### DIRECTIONS
Restate word for word only the lines running from the one with "The image size" to the end of the data, both ends included. Omit any pictures.

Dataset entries

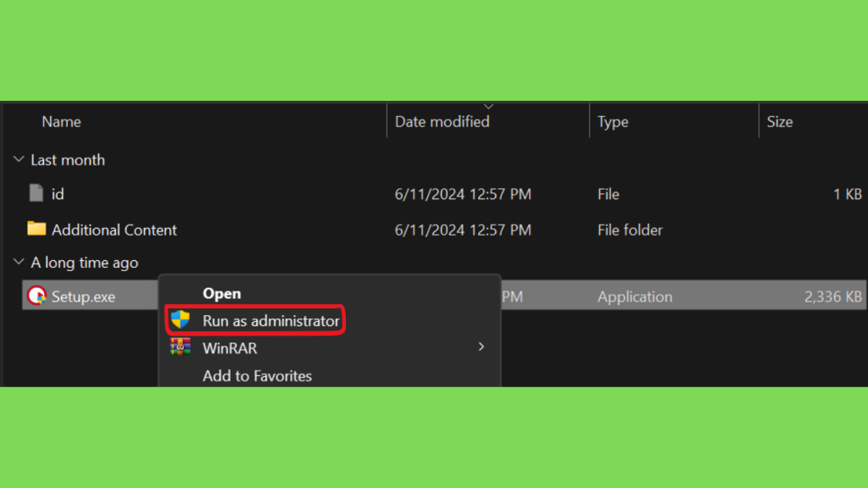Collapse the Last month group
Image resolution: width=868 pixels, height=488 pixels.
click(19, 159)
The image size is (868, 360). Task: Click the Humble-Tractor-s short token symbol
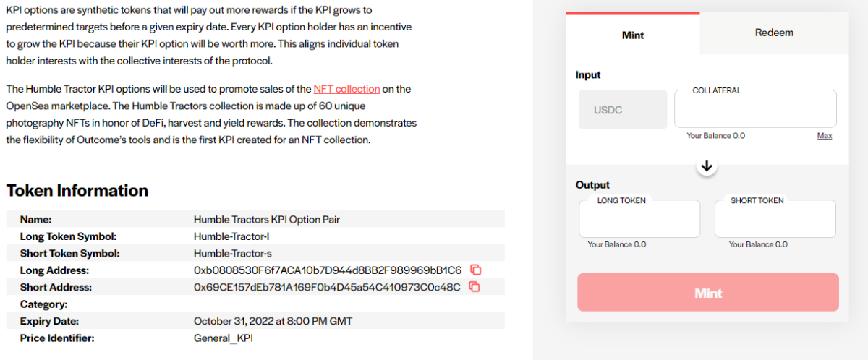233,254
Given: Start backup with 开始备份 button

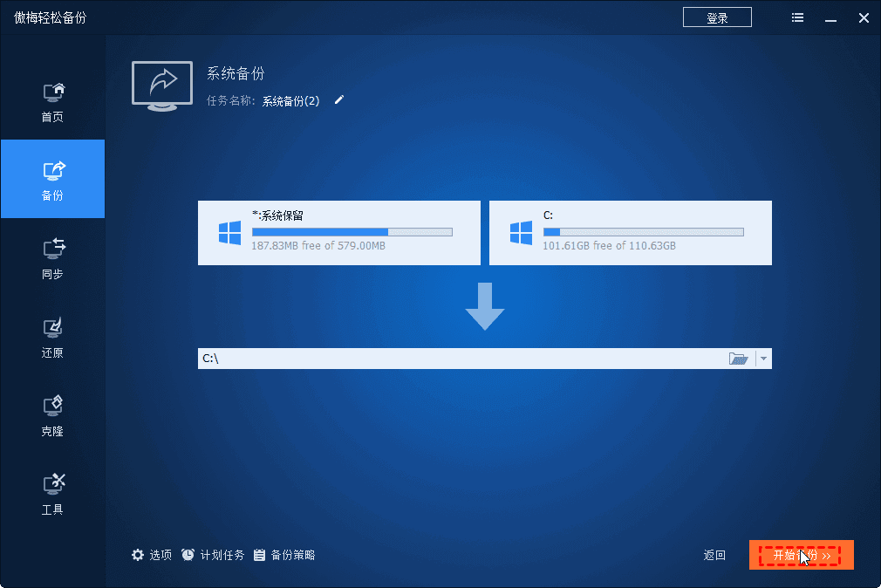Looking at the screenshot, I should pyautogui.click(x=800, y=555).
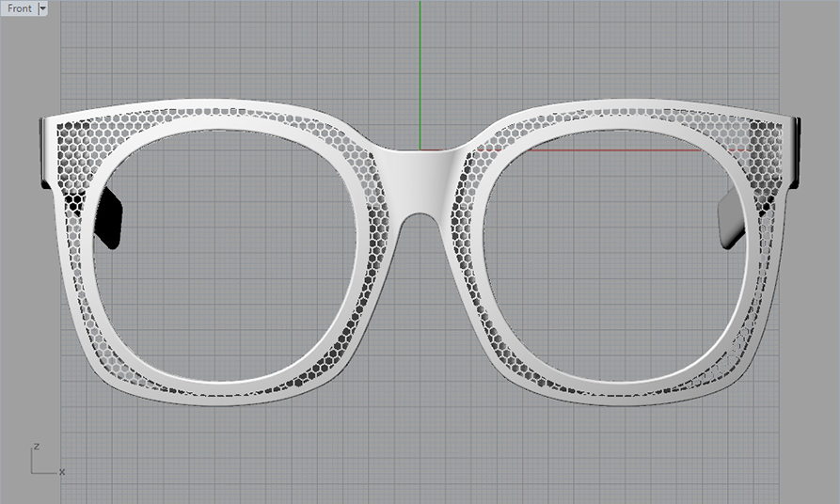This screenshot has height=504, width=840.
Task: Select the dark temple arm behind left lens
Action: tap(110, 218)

### RESULT
The image size is (868, 360). Task: Click the Humble-Tractor-s short token symbol
233,254
Given: Start backup with 开始备份 button

Looking at the screenshot, I should pyautogui.click(x=800, y=555).
This screenshot has height=504, width=840.
Task: Select the dark temple arm behind left lens
Action: tap(110, 218)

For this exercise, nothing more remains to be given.